▶ The problem
Please transcribe the passage of the East Austin article between "Inside the new" and "Cultural Heritage District.", inclusive.

▶ Selected extract
━━━━━━━━━━━━━━━━━━━━
DATE POSTED:June 4, 2026

The short walk I took from Figure 8 on Chicon down to East 12th, dirty matcha in hand, became a minor audit of streets that no longer belong to the people who built them. East Austin in 2026 reads today as a near-complete replacement project, offering no quarter, with a careful arithmetic of who gets to come and stay, or remain, and under what terms. 

The redevelopment on the old Rosewood Courts site is already opening in phases: Its first residents moved in while crews still work the far end of the parcel. By completion, Pathways at Rosewood Courts will hold 184 income-restricted rental units across three new apartment buildings – among them a roughly 90-unit structure and two four-story builds facing the preserved row – alongside eight restored historic buildings and a strip of 12 affordable townhomes for first-time buyers on the adjacent Poquito Street parcel. It replaces one of the first three housing complexes built in Austin, which opened in 1939 and housed 124 families. The renovation arrives, conspicuously, only after the surrounding blocks have been emptied of the people the original courts were built for.

There will even be a miniaturized re-creation of the original Emancipation Park, a legally and justly purchased land by descendants of enslaved hostages that the city of Austin seized through eminent domain. The park had traditionally been used for Juneteenth celebrations. These same Rosewood Courts, the first and cheapest-built per Austin History Center records, rose where the park was taken away.

Inside the new welcome center, Carl Settles is building something stubborn. E4 Youth, the nonprofit workforce-development and storytelling organization he founded and runs, has spent 19 years assembling what he calls a four-E ecosystem – engage, empower, educate, elevate – with storytelling as the foundation beneath. The WOW (What Once Was) Heritage Center is its next iteration: a partnership between E4 Youth and the city’s Housing Authority, set inside Rosewood Courts and meant to stand as a permanent cultural institution within what’s left of Austin’s African American Cultural Heritage District.

Through a heritage grant, E4 Youth recorded an initial tranche of oral histories; the digital archive it holds now runs to nearly 100, with 34 specific to Rosewood Courts, and the organization is in conversation with the Austin History Center about archival standards. Some of those voices feed a place-based augmented-reality walking tour, “Our Stories, Our Streets,” live now in a 1.0 build at tour.whatoncewas.org and being tuned throughout the summer. According to Settles, the route runs six self-guided stops across historic Black Austin neighborhoods – the Gold Dollar Building, Blackland, Rogers Washington Holy Cross, Rosewood Courts, Huston-Tillotson, and the Victory Grill – tracing the diaspora from Reconstruction forward, each location triggering a short story on the visitor’s phone.
━━━━━━━━━━━━━━━━━━━━
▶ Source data
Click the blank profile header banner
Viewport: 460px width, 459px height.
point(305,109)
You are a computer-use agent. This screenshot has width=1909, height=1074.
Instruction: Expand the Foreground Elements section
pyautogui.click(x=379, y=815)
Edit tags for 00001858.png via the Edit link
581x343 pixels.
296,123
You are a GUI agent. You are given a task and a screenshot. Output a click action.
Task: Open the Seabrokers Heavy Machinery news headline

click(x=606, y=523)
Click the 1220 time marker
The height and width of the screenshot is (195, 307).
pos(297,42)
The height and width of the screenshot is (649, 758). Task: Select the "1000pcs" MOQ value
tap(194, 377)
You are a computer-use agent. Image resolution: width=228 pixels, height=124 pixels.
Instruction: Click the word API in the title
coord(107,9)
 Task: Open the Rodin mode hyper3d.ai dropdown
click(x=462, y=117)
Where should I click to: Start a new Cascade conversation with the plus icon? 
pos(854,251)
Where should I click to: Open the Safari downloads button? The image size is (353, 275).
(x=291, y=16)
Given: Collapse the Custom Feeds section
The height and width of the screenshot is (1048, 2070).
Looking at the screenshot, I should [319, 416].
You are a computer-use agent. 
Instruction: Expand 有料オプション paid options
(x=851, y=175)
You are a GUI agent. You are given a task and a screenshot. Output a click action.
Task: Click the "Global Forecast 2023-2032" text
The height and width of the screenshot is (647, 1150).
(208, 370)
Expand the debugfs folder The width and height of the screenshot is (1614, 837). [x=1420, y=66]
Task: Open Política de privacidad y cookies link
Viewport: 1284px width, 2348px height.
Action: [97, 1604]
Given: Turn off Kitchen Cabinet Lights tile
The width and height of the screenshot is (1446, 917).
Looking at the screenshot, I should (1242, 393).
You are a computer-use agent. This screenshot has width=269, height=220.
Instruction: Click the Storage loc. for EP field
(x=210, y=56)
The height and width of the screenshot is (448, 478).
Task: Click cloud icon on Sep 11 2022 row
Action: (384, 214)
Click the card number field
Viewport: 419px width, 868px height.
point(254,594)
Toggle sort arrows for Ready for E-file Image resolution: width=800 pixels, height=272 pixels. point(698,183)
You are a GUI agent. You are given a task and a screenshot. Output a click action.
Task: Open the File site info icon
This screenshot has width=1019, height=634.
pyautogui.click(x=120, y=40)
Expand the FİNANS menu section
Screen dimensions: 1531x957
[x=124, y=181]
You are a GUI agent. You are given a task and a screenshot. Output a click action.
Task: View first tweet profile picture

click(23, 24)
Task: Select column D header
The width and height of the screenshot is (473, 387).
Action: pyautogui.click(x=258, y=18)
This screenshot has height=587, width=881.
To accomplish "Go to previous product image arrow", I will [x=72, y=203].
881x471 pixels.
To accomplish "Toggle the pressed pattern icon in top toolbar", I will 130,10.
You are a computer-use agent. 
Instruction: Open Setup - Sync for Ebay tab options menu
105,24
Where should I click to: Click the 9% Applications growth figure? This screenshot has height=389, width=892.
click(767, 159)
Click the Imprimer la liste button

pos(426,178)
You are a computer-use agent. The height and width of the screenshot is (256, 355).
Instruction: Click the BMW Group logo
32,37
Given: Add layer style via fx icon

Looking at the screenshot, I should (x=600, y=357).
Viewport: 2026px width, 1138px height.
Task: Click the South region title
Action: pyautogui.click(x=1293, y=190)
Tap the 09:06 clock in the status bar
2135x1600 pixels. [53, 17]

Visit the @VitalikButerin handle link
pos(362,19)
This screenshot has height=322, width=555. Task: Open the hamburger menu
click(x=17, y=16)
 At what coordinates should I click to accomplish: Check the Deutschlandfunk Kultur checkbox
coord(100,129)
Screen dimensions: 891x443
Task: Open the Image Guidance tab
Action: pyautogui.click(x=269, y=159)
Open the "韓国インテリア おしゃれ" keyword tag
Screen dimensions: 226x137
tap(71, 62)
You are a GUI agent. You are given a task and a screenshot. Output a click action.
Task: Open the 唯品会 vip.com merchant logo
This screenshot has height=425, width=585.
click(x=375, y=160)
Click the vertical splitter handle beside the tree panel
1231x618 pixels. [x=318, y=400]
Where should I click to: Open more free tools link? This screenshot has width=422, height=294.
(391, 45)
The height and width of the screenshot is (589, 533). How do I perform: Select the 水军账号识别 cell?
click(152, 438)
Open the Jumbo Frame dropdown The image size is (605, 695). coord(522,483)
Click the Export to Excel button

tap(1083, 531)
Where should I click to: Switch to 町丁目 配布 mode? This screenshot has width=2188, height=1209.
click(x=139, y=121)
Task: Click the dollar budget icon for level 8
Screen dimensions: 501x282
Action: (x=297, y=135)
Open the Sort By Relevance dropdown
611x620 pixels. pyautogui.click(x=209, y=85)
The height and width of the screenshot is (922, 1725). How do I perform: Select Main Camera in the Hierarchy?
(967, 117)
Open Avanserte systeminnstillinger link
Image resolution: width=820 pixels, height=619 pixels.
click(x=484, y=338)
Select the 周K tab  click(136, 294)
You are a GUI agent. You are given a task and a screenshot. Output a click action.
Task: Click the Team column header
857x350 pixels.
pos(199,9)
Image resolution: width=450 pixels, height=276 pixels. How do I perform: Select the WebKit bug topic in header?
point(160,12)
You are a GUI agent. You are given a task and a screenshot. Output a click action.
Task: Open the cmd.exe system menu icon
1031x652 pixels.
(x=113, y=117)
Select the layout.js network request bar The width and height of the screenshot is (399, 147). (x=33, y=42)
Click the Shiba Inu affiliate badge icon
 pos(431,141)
━━━━━━━━━━━━━━━━━━━━
▶ The solution
Inside the new welcome center, Carl Settles is building something stubborn. E4 Youth, the nonprofit workforce-development and storytelling organization he founded and runs, has spent 19 years assembling what he calls a four-E ecosystem – engage, empower, educate, elevate – with storytelling as the foundation beneath. The WOW (What Once Was) Heritage Center is its next iteration: a partnership between E4 Youth and the city’s Housing Authority, set inside Rosewood Courts and meant to stand as a permanent cultural institution within what’s left of Austin’s African American Cultural Heritage District.